### Directions for this task
Give the lines again word for word, beginning with the one containing "This screenshot has width=1920, height=1080." and ending with the last line of the material below.

### Entries shown
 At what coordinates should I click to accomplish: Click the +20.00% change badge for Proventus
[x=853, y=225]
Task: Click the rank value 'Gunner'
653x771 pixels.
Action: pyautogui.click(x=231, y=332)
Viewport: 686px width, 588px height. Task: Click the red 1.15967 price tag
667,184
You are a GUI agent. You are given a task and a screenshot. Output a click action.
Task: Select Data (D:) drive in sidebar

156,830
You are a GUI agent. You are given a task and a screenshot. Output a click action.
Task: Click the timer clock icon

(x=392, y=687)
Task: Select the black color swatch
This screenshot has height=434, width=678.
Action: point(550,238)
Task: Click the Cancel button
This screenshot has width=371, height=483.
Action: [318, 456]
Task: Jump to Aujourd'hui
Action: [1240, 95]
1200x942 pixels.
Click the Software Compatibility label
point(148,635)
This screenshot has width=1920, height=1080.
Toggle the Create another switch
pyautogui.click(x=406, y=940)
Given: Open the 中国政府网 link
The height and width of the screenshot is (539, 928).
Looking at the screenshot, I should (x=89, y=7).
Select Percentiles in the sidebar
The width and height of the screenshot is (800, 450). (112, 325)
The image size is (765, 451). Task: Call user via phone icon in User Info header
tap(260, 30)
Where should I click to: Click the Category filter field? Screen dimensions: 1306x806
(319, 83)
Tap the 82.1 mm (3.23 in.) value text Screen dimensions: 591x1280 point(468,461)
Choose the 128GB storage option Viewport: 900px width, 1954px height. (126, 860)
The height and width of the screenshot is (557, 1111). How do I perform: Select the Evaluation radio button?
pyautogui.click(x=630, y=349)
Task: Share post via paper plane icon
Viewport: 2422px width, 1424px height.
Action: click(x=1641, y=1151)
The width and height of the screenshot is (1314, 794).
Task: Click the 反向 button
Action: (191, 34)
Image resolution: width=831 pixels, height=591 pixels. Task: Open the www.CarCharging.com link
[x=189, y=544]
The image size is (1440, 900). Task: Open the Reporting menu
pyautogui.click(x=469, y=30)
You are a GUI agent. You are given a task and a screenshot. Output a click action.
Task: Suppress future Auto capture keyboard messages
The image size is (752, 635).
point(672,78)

### Solution for this exercise
This screenshot has width=1920, height=1080.
Toggle the Create another switch
pyautogui.click(x=406, y=940)
Given: Open the 中国政府网 link
The height and width of the screenshot is (539, 928).
Looking at the screenshot, I should (x=89, y=7).
Select Percentiles in the sidebar
The width and height of the screenshot is (800, 450). (112, 325)
The image size is (765, 451). Task: Call user via phone icon in User Info header
tap(260, 30)
Where should I click to: Click the Category filter field? Screen dimensions: 1306x806
(319, 83)
Tap the 82.1 mm (3.23 in.) value text Screen dimensions: 591x1280 point(468,461)
Choose the 128GB storage option Viewport: 900px width, 1954px height. (126, 860)
The height and width of the screenshot is (557, 1111). How do I perform: Select the Evaluation radio button?
pyautogui.click(x=630, y=349)
Task: Share post via paper plane icon
Viewport: 2422px width, 1424px height.
Action: click(x=1641, y=1151)
The width and height of the screenshot is (1314, 794).
Task: Click the 反向 button
Action: (191, 34)
Image resolution: width=831 pixels, height=591 pixels. Task: Open the www.CarCharging.com link
[x=189, y=544]
The image size is (1440, 900). Task: Open the Reporting menu
pyautogui.click(x=469, y=30)
You are a GUI agent. You are given a task and a screenshot. Output a click action.
Task: Suppress future Auto capture keyboard messages
The image size is (752, 635).
point(672,78)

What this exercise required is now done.